Python and OpenCV code for object classification using images. The program calculates local descriptors on images (it can be ORB or SIFT) and then gets a codebook for the training set using K-Means. After that it uses the codebook to calculate VLAD (Vector of Locally Aggregated Descriptors) as a global descriptor for each of the images. This vectors are used on a SVM (Support Vector Machine) in the training phase. In the testing phase for each testing image its VLAD has to be calculated and the class is determined using that vector in the SVM. The program gives the accuracy of the predictions for the testing phase.
I used this for a research project, you can see more of it here http://aggiecv.blogspot.com/
To run the main program run python main.py
The images have to be in a folder inside this project with the name "dataset". The images must be separeted between classes in different folders.

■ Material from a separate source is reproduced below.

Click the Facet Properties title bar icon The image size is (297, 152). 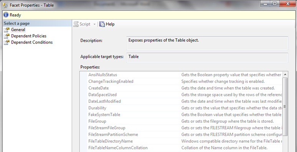(5, 5)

For example inside "dataset" can be the folders "lion", "elephant" and "monkey" each one with its corresponding images.
The images have to be separated between training and testing in different folders, "train" and "test" inside the folder for the class. For example, inside the folder "lion" there will be the folder "train" which contains the training set for the lion images and the folder "test" which contains the testing images of lions. After a Dataset object is generated and separated the images it is stored in a file using pickle. You should only generate one Dataset object and then reuse it to have consistent experiments.

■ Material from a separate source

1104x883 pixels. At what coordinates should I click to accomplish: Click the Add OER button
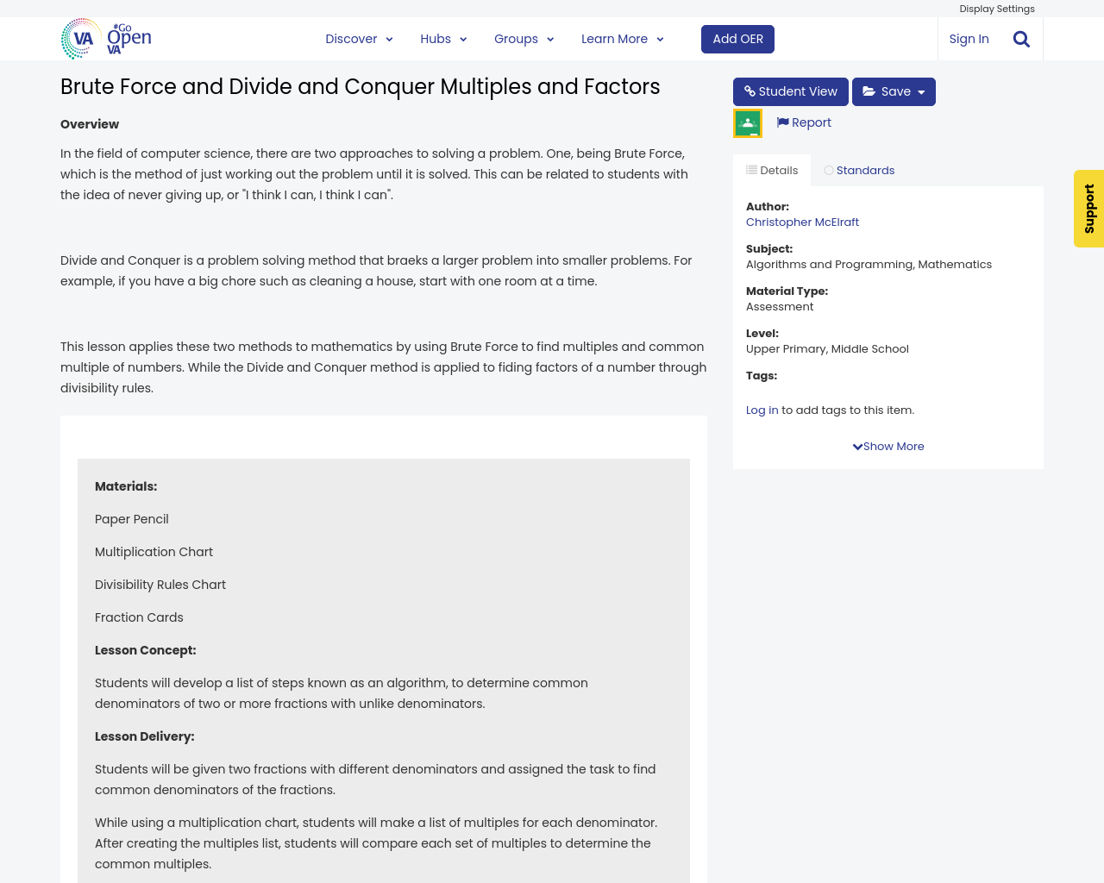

When the program already selected the images it will ask you to decide the kind of features to use. It supports ORB and SIFT features. Then it gets the descriptors of all the training images to create a codebook using K-Means. You can calculate the codebook or use another previously calculated. After that it gets VLAD global descriptors for every training image, they can be calculated or loaded if they were previously calculated. Using that information it generates a SVM, if there is one previously calculated it can be loaded too. The next step is to get VLAD vectors for the testing set, they can be calculated or loaded. When all the testing vectors are ready it uses them as data in the Support Vector Machine to predict their classes. Finally the program show the accuracy obtained.
Used with OpenCV 2.4 and Python 2.7. Python libraries required are scipy, numpy and matplotlib.